Martinez v. Estelle

Decision Date20 February 1980
Docket NumberNo. 78-2923,78-2923
Citation612 F.2d 173
PartiesJohnny R. MARTINEZ, Petitioner-Appellant, v. W. J. ESTELLE, Jr., Director, Texas Department of Corrections, Respondent-Appellee.
CourtU.S. Court of Appeals — Fifth Circuit

Richard J. Jauma, Staff Counsel for Inmates, Texas Dept. of Corr., Huntsville, Tex., for respondent-appellee.

R. E. Drewett, Asst. Atty. Gen., Austin, Tex., for petitioner-appellant.

Appeal from the United States District Court for the Western District of Texas.

Before SIMPSON, TJOFLAT and HILL, Circuit Judges.

SIMPSON, Circuit Judge:

Johnny R. Martinez was convicted of possession of heroin in a Texas state court. His sentence was set, as Texas law required, at life imprisonment because of his two prior felony convictions. Tex. Penal Code Ann. art. 63 (1962) (repealed and recodified as Tex. Penal Code Ann. § 12.42(d)). Martinez asserted in his habeas corpus petition to the federal district court 1 that one of the prior felony convictions is void because a confession was admitted as evidence without a reliable determination of its voluntariness as required by the Supreme Court in Jackson v. Denno, 378 U.S. 368, 84 S.Ct. 1774, 12 L.Ed.2d 908 (1964). He urges on appeal, as he did below, that the Texas statute requiring life imprisonment upon the third felony conviction was therefore erroneously applied. Tex. Penal Code Ann. art. 63 (1962). The district court held that although the Jackson v. Denno requirements for determination of voluntariness were not met, petitioner had failed to allege facts which would "show that his version of the events, if true, would require the conclusion that his confession was involuntary." Procunier v. Atchley, 400 U.S. 446, 551, 91 S.Ct. 485, 488, 27 L.Ed.2d 524 (1971). The petition was denied. We reverse because petitioner's version of the events relating to the confession, if true, demonstrates that the confession was not voluntarily made.

■ ■ ■ ■ ■

STATED TASK A = In the court opinion above, on what ground does the appeals court reverse the denial of the petition?

(Pointing records for text and elements)
■ ■ ■ ■ ■

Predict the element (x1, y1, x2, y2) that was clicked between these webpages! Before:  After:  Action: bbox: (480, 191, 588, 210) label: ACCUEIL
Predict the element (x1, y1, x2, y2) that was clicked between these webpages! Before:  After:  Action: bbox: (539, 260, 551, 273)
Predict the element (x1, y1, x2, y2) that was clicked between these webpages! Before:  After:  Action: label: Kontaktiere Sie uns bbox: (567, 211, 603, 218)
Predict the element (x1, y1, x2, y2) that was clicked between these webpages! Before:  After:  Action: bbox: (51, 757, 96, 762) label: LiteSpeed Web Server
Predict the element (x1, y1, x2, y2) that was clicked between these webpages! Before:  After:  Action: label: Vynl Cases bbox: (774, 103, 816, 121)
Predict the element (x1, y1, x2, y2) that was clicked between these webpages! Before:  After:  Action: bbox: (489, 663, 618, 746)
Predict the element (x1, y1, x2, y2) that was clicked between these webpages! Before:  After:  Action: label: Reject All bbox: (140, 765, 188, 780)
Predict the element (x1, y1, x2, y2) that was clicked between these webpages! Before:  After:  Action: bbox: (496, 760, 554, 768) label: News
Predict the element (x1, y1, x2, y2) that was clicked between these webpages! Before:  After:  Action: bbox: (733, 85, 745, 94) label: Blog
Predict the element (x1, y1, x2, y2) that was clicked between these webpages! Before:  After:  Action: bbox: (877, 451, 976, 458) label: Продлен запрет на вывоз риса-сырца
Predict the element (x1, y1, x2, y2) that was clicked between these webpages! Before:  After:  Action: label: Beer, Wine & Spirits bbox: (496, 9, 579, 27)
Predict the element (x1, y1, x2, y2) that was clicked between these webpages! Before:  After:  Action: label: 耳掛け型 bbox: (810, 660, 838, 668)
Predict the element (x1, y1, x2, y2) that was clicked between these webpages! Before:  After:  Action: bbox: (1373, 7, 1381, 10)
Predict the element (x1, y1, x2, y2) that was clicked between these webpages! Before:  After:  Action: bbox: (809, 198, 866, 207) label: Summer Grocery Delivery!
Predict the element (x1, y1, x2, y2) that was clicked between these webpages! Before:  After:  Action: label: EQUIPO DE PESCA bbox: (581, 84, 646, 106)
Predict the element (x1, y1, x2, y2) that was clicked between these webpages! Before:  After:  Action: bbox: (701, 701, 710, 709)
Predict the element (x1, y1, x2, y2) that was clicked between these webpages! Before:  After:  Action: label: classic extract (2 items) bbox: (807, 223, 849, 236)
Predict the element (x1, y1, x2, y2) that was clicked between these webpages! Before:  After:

■ ■ ■ ■ ■

STATED TASK B = Find every line of the rows that contains the string "Cases" and copy each one.

CORRECT ANSWER A = The court reverses because Martinez's version of the events surrounding the confession, if true, shows that the confession was not made voluntarily.

CORRECT ANSWER B =
Predict the element (x1, y1, x2, y2) that was clicked between these webpages! Before:  After:  Action: label: Vynl Cases bbox: (774, 103, 816, 121)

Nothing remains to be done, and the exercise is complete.